Stodghill v. Pennsylvania Board of Probation & Parole
123 A.3d 798
Pa. Commw. Ct.2015Background
- Petitioner David M. Stodghill is serving a 4–8 year sentence for aggravated indecent assault of a 12-year-old; his minimum sentence expired in Feb. 2014.
- Section 9718.1 requires incarcerated offenders convicted of sexual offenses involving minors to attend and participate in a DOC sex-offender counseling/therapy program as a condition of parole eligibility.
- Stodghill admits the statute applies but contends he did "participate" and thus is eligible; the Board says his participation was insufficient.
- A DOC evaluation attached to the petition states Stodghill attended 15 of 120 sessions, participated unsatisfactorily, failed assignments, and was disruptive.

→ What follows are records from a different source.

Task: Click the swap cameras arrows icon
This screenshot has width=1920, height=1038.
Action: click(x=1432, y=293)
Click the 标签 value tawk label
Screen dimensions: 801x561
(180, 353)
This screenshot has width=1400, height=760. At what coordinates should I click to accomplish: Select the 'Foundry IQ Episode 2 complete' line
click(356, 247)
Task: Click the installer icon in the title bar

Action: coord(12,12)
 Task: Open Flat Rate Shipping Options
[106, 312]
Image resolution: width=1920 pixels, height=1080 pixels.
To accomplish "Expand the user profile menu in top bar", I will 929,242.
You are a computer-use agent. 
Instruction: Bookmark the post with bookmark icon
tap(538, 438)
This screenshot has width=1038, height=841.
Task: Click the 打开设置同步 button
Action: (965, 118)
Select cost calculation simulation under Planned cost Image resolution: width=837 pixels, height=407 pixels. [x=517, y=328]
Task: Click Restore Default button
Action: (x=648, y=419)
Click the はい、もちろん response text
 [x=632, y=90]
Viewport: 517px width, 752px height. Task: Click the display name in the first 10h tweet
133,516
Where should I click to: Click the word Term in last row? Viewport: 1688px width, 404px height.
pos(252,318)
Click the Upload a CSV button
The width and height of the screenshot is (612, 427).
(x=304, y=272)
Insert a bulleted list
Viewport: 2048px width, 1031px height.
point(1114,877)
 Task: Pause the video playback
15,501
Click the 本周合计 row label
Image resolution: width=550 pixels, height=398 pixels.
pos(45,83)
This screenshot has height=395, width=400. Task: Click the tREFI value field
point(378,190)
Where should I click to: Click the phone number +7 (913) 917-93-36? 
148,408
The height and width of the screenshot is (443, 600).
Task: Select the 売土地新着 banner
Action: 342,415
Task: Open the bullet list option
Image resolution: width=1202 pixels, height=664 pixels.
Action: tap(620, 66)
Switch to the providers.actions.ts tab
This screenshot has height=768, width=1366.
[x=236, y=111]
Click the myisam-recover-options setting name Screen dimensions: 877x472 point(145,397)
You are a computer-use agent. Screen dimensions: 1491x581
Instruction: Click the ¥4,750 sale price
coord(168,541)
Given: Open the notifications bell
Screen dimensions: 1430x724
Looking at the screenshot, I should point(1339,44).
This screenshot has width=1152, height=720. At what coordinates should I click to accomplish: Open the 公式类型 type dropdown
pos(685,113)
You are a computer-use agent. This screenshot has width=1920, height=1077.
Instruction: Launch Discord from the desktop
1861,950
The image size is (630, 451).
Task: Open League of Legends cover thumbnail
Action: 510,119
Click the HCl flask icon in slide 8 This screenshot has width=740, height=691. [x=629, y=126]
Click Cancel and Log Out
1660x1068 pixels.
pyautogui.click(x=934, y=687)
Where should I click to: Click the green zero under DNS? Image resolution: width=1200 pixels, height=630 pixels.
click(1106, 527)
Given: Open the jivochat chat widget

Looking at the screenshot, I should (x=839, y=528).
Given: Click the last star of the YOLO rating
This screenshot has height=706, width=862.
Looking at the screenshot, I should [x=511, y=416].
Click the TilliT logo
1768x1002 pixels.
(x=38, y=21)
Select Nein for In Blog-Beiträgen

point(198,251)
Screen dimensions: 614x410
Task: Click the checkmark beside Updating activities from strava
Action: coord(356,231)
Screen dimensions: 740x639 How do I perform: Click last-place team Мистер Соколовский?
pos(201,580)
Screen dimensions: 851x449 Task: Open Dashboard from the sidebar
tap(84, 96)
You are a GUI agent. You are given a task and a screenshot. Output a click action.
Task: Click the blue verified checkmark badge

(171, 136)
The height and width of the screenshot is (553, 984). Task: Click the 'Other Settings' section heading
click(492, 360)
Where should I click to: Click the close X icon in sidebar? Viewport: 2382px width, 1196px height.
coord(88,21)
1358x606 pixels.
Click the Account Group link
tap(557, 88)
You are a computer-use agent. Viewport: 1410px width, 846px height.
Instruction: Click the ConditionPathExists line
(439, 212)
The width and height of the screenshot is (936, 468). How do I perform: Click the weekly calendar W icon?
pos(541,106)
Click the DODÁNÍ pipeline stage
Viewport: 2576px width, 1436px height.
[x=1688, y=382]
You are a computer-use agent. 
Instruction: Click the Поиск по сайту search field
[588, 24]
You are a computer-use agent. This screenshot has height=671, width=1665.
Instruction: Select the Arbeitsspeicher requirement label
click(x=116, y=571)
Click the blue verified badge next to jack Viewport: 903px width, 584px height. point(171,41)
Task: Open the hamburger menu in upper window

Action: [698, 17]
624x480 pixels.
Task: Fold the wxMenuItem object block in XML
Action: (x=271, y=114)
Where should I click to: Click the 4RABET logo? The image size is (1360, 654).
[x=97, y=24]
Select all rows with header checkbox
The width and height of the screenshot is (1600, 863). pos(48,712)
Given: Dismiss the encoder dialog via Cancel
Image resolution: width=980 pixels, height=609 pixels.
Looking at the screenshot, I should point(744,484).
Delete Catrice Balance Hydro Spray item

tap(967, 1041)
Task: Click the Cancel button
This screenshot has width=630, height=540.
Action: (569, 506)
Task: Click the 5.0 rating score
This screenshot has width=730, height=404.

- Stodghill sought mandamus relief (petition for review and motion for judgment on the pleadings) to compel the Board to consider him for parole or release.
- The Court treated the matter as mandamus review and limited its consideration to the pleadings and attachments; it denied the motion because Stodghill failed to show a clear legal right to relief.
Issues
| Issue | Plaintiff's Argument | Defendant's Argument | Held |
|---|---|---|---|
| Whether Section 9718.1 requires only "participation" (regardless of quality or completion) to be eligible for parole | Stodghill: statute requires only participation, not completion or successful participation | Board: statute requires meaningful/successful participation; attendance shown was inadequate | Court: "participation" requires successful/meaningful participation; minimal or unsatisfactory attendance does not satisfy the statute |
| Whether petitioner has a clear legal right to mandamus relief compelling parole consideration | Stodghill: his attendance satisfies the statute so he has a right to parole review | Board: petitioner has no clear right because participation was unsatisfactory; administrative discretion and public-protection purpose support denial | Court: No clear legal right shown; mandamus denied |
| Whether documentation attached to pleadings can be considered on judgment on the pleadings | N/A (procedural) | N/A (procedural) | Court: Allowed consideration of pleadings and attached DOC evaluation; factual record showed insufficient participation |
| Whether denial of parole for failure to successfully complete treatment is permissible | Stodghill: disputes some factual findings; argues statutory text favors him | Board: denial for failure to complete or to participate satisfactorily is consistent with rehabilitative/public-safety aims and precedent | Court: Affirmed that denying parole for unsuccessful participation is a valid exercise aligned with legislative intent |
Key Cases Cited
- Dep’t of Pub. Welfare v. Joyce, 571 A.2d 536 (court may consider pleadings and properly attached documents in judgment-on-the-pleadings) (Pa. Cmwlth.)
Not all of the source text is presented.